___ EXCERPTED TEXT
Post-incident reporting is generated automatically: full incident timeline, containment actions taken with timestamps, evidence collected with custody chain, lessons learned based on the incident pattern, suggested policy or configuration changes. This report is not assembled after the fact from memory and scattered logs — it is produced as a byproduct of the structured response workflow.


What IR-2026-0042 Actually Looked Like

The incident described at the opening of this post — five signals across four systems in ten minutes — is not a hypothetical. It reflects how these incidents actually unfold: incrementally, across multiple platforms, with each individual signal below the threshold that would trigger immediate human response but the combined pattern well above it.

IR-2026-0042 was classified Severity P1 Critical, malware plus possible data exfiltration. The timeline reconstructed by the platform: 02:10, RDP login to SERVER-002 from 10.0.1.99 using the admin_temp account. 02:12, Huntress alert for a scheduled task running encoded PowerShell. 02:15, USB storage device connection — blocked by peripheral control policy. 02:18, DNS query for a known C2 server — blocked by DNS filter. 02:20, SentinelOne process injection detected in svchost.exe.
______
ACTIVITY:
In the incident response excerpt, what severity classification was IR-2026-0042 given?
___ RECORD EXCERPTS
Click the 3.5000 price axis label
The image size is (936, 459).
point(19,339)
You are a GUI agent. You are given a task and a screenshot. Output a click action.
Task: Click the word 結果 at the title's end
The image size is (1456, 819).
______
COMPLETED TASK:
Severity P1 Critical, for malware plus possible data exfiltration.